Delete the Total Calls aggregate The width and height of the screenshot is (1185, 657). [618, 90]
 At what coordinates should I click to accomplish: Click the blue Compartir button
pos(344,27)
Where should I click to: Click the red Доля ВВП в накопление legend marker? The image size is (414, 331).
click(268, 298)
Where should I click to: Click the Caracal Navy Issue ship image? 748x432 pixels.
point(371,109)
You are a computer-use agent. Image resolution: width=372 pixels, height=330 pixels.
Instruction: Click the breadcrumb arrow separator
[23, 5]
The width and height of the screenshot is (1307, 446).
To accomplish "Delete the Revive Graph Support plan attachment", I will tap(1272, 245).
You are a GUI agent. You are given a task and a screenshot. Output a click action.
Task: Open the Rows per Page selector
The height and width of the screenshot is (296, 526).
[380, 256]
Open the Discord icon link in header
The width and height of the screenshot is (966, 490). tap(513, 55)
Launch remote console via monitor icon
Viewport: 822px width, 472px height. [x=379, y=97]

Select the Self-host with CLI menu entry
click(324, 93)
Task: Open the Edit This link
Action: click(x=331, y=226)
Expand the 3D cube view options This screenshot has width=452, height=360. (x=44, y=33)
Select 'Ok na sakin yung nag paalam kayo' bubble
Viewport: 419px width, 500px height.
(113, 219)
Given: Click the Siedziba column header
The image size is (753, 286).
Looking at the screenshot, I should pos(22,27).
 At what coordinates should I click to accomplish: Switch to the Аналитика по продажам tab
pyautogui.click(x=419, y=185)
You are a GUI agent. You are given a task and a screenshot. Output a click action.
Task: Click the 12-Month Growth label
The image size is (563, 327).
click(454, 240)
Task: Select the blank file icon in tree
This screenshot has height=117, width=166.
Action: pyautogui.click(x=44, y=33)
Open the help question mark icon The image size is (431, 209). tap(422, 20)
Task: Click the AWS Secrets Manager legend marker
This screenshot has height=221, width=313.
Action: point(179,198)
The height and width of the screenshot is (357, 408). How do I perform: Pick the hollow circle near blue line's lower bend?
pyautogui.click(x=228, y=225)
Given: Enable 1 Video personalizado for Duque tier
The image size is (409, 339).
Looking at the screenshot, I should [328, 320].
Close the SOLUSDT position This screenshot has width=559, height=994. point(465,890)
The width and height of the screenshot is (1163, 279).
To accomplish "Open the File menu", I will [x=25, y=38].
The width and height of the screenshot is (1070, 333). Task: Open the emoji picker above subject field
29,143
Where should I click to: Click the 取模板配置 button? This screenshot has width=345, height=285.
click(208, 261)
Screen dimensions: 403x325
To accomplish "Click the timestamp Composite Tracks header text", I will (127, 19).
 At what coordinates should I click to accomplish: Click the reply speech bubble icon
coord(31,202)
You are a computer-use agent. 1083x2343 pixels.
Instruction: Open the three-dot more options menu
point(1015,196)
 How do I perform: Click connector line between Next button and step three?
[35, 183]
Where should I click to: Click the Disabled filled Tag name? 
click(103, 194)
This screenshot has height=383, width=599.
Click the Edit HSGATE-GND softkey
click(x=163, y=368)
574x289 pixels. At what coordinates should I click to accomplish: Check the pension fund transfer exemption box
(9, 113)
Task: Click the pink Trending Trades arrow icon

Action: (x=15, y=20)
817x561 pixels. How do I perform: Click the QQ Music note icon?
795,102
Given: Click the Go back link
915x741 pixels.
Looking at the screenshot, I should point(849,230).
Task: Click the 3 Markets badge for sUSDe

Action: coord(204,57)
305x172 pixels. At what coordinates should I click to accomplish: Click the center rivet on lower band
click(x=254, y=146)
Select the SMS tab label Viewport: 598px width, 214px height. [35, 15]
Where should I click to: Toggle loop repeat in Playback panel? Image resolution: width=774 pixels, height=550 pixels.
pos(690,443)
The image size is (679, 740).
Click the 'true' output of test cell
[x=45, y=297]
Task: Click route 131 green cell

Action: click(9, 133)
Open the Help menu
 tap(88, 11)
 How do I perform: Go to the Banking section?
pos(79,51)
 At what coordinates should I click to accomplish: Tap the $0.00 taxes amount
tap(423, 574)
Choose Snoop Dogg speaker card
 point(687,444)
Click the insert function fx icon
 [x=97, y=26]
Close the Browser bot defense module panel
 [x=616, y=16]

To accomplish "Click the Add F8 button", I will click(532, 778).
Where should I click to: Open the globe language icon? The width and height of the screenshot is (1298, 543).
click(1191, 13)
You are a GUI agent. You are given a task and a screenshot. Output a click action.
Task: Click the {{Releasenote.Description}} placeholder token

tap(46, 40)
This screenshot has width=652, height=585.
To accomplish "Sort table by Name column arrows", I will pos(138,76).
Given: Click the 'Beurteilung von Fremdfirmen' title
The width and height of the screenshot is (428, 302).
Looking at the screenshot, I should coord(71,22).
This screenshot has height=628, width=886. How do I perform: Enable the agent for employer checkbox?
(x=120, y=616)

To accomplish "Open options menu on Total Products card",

=-=-=

Assignment ▸
The lines to copy are those above that contain "label".

Expected answer ▸
Task: Click the 12-Month Growth label
Select the SMS tab label Viewport: 598px width, 214px height. [35, 15]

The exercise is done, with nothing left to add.